Biographie de l’auteure

Fidaa H. est enseignante de mathématiques, doctorante en sociologie, militante laïque et écologiste et Famille Solidaire. Elle a accueilli un jeune réfugié afghan dont les péripéties sont relatées dans ce récit.

Nadia Geerts.

[NDLR : Nadia Geerts signe la préface. Elle est une militante laïque, féministe et antiraciste, agrégée et maître-assistante en philosophie et, par ailleurs, lauréate en 2019 du Prix de la laïcité décerné par le Comité Laïcité République (Mention internationale), à qui nous devons, entre autres, L’après-midi sera courte-Plaidoyer pour le droit à l’euthanasie (L’Harmattan, 2018). Un livre qui n’enseigne pas le comment apprendre à mourir, mais aussi et peut-être surtout comment apprendre à faire mourir et à laisser mourir, et ce afin de garantir à chacun, dans des conditions d’égalité, la jouissance de la liberté de conscience en matière de vie et de mort. Un sujet qui, en France, est d’une brulante actualité. En effet, selon l’IFOP, 93 % des Français considèrent que la loi française devrait autoriser les médecins à mettre fin, sans souffrance, à la vie de des personnes. Le regard des Français sur la fin de vie en 50 ans a bien changé et une majorité de Français (82 %) se dit favorable à un référendum sur la légalisation du suicide assisté et de l’euthanasie. Alors que le point de vue des autorités religieuses et morales, sans compter celui des catholiques traditionnalistes, n’a pas changé depuis le nuit – obscure – des temps !
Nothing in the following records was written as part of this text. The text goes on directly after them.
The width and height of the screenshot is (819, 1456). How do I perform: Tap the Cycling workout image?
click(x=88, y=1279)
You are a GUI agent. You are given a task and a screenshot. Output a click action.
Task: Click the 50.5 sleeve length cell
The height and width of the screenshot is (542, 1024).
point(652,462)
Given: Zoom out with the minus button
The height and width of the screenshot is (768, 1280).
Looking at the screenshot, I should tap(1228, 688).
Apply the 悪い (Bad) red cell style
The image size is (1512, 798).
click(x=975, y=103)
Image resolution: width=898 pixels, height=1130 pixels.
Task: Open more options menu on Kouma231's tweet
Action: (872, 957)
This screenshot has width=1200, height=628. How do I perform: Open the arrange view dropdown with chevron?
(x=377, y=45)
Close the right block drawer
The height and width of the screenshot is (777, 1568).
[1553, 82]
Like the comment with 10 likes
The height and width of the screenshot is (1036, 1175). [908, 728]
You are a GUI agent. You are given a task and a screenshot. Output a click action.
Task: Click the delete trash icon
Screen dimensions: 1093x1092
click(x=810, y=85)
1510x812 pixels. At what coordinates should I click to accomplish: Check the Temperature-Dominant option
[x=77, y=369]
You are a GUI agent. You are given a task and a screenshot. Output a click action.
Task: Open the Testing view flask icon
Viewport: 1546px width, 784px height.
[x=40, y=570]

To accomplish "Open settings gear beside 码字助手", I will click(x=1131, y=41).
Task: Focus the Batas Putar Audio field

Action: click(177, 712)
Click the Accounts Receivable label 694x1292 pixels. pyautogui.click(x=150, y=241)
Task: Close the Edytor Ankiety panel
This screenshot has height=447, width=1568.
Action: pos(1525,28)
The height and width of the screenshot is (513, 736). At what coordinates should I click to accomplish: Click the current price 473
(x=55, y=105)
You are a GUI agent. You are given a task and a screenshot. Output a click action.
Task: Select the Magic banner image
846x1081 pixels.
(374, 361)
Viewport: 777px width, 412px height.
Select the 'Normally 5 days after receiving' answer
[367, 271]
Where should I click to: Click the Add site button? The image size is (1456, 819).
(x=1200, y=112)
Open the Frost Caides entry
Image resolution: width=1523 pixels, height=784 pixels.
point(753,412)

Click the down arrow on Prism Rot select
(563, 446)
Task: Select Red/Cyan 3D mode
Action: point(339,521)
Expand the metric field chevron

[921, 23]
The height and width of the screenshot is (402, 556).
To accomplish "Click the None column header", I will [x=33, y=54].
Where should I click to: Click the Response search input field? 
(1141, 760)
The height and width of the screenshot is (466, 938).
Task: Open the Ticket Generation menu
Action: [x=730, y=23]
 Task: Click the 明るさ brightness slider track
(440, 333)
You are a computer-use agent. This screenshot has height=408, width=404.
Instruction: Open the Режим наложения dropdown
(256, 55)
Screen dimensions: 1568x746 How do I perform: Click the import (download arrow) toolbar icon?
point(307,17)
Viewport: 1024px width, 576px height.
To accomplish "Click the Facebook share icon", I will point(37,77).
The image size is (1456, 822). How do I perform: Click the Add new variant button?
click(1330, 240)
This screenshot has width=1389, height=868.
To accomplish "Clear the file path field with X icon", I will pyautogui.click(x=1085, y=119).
Mais revenons à ce qui nous occupe aujourd’hui, notamment la présentation de cette belle collection « Débats laïques », chez L’Harmattan. Une collection dirigée par Gérard Delfau. Ce dernier a mené une carrière universitaire. Il est agrégé de Lettres classiques, ancien maître de conférences (1969-1980) à la Sorbonne, puis à l’université Paris VII – Diderot, spécialisé sur les rapports de l’Histoire et de la littérature, puis politique, tout en publiant une douzaine d’ouvrages sur des sujets aussi divers que l’emploi, les services publics et la viticulture.

Gérard delfau

À présent il se consacre à la collection « Débats laïques » qu’il vient de créer, et il multiplie les interventions et conférences sur ce thème. I. Politiquement parlant, il a été sénateur de l’Hérault (1980-2008) et maire – PS (jusqu’en 1998) puis PRG – de Saint-André-de-Sangonis, commune située dans le centre du département de l’Hérault (34), en région Occitanie. Il a été vice-président du Parti Radical de gauche de 2004 à 2008.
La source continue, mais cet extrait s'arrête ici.